When I was looking for something to read on my way out to GLBA, I blinked up at the Best American Short Stories 2007 collection for a moment. Edited by Stephen King, how could I go wrong?
But I already had two books in my hands - Neuromancer and Cormac McCarthy's The Road. The latter came highly recommended here, and since three of her favorite books - The Stand, The Time Traveler's Wife, and The Handmaid's Tale - also make my own top ten list,** I passed up King's choices for The Road. I wasn't disappointed.
King's piece in last Sunday's New York Times Book Review touches upon short stories in the present day, and how it's getting harder and harder to find them, or at least to find them easily accessible when you're poking about in a bookstore. Magazines that carry great fiction have been relegated to lower and lower shelves as flashier celebrity-filled pages demand more space.
It's something to think on, for when Books That Don't Suck opens its doors. Our magazine shelves at my old store had three sections.
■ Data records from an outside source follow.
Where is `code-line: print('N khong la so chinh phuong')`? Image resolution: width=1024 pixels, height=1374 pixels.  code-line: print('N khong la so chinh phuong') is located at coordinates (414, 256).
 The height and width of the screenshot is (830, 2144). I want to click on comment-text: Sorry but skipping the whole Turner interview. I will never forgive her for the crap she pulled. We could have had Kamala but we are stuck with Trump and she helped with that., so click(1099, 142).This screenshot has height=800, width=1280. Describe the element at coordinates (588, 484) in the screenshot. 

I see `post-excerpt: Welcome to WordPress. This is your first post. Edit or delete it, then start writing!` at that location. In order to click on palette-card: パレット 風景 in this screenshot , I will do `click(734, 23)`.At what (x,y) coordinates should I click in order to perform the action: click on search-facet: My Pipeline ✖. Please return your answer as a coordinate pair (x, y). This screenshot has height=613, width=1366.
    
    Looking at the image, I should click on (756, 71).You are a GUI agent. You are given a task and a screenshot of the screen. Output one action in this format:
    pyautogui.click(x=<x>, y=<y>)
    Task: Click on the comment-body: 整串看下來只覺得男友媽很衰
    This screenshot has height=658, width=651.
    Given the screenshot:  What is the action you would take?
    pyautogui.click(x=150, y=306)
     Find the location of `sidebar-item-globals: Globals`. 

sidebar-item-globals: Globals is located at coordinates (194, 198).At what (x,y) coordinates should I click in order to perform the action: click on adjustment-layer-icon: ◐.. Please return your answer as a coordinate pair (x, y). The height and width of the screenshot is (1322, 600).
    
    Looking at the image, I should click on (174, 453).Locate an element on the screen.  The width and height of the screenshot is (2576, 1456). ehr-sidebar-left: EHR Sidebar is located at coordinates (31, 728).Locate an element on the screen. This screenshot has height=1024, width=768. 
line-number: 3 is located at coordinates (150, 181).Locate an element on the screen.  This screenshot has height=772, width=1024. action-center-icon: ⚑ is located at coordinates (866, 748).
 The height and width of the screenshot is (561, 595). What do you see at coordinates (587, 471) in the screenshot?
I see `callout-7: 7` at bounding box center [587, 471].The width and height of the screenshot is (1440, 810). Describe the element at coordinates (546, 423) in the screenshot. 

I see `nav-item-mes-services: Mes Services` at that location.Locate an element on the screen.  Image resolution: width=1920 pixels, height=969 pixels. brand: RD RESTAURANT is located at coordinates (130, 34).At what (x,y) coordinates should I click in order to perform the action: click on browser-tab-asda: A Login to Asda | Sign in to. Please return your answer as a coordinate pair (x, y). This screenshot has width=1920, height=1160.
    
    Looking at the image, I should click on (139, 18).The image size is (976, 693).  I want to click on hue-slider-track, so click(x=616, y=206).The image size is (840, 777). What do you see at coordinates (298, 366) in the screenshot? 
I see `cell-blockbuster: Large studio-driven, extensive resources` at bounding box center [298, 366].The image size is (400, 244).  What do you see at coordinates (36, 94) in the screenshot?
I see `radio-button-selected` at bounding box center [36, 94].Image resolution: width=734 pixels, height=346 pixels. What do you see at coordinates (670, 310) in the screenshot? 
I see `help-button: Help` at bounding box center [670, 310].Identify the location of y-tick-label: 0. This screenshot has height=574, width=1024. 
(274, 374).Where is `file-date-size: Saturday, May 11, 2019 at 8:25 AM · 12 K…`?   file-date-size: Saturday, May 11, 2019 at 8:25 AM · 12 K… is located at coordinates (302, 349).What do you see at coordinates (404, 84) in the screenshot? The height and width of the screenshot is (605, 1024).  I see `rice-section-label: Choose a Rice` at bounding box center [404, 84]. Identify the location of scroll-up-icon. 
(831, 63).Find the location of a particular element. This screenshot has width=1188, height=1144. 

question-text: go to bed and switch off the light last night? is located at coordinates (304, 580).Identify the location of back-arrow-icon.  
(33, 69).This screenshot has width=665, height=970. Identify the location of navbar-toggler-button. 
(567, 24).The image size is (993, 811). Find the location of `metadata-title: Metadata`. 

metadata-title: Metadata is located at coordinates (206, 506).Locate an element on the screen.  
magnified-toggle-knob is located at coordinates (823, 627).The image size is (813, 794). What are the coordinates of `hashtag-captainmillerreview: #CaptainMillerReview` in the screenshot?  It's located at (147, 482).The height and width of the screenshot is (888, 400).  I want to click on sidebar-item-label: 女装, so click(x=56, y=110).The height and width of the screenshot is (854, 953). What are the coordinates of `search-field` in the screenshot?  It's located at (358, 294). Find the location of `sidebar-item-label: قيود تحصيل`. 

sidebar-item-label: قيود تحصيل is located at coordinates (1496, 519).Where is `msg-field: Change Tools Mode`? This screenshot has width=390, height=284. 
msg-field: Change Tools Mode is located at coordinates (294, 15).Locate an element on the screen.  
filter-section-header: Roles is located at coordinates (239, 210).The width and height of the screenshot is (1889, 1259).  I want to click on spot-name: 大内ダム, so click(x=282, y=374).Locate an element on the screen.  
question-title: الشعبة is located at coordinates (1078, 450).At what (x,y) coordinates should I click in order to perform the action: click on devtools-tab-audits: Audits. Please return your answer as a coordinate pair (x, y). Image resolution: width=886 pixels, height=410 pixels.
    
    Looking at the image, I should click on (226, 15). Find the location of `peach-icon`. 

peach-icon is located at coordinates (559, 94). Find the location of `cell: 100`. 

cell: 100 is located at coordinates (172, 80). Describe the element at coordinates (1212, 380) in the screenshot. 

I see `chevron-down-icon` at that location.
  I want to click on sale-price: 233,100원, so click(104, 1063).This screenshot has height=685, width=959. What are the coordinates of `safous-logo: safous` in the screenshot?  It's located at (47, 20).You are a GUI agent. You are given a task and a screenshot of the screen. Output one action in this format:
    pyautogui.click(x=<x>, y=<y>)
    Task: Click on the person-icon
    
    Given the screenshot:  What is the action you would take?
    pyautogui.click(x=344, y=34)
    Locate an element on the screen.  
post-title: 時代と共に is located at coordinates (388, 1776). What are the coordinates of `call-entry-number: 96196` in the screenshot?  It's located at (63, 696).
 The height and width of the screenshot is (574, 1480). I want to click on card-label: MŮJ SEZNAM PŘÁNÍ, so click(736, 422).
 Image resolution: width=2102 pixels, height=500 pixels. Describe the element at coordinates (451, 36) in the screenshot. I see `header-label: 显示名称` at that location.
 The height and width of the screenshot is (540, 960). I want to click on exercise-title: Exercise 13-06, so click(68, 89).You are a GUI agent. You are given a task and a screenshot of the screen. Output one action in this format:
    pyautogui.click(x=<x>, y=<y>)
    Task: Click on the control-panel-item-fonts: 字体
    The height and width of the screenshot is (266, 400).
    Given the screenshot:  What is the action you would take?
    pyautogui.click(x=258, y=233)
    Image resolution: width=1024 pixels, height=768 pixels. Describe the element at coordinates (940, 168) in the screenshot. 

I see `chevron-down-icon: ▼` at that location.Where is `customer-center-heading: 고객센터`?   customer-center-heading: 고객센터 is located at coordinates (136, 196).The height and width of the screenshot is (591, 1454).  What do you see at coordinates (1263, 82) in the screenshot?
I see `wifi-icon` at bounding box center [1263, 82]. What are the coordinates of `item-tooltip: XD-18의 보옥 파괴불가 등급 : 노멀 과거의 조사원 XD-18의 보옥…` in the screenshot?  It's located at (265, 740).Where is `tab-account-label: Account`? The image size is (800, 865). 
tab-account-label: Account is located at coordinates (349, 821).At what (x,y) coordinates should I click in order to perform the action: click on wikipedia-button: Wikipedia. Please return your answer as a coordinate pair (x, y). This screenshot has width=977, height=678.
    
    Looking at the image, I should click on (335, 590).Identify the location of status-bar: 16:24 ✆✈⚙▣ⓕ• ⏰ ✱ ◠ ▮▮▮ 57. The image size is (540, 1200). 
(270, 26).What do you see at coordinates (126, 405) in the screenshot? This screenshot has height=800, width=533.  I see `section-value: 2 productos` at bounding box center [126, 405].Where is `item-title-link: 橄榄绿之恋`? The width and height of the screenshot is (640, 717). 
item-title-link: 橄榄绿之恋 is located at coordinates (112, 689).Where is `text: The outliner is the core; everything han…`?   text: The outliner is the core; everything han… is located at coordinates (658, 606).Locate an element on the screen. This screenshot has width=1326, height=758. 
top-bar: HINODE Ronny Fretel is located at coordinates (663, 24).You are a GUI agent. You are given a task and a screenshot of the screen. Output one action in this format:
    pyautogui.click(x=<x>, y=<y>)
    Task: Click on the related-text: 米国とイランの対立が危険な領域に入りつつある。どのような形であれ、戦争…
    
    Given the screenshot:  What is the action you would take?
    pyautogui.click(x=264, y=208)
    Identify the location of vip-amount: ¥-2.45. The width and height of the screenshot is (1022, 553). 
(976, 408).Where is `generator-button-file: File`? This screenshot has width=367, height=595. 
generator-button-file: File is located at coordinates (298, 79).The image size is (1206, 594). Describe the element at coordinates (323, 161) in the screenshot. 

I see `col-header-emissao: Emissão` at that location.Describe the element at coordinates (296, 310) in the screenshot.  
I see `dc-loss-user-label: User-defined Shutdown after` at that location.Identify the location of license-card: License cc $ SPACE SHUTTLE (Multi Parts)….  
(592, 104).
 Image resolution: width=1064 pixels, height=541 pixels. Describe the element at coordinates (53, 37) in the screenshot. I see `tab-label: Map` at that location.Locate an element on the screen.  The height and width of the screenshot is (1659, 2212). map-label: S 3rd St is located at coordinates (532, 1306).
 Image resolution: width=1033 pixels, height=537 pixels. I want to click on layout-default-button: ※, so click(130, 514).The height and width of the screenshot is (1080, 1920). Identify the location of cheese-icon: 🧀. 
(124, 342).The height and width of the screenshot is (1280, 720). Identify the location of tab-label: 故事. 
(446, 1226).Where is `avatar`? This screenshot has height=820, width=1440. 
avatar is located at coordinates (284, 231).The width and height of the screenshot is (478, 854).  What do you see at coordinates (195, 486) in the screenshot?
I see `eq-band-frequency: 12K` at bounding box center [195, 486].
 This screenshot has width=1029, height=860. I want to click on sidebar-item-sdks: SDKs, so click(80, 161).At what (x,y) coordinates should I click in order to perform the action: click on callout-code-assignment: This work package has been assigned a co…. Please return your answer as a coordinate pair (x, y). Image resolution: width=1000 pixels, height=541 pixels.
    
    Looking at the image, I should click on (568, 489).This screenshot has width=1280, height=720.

You could probably take a look at what was displayed where to see the interests of the employees - Fangoria and Zoetrope were in places of reverence, in the top two sections, while fashion magazines and things like Teen Beat hung out on the bottom shelves.
I know a hypothetical magazine section in a hypothetical bookstore doesn't do much for the state of short fiction collections right now, but this is definitely something I'll keep in mind in future days.
And I have to go pick up a copy of the Best American Short Stories 2007, sooner rather than later.
**The other three I just haven't gotten around to yet, but I loved Eugenides' The Virgin Suicides, so we'll call it three and a half.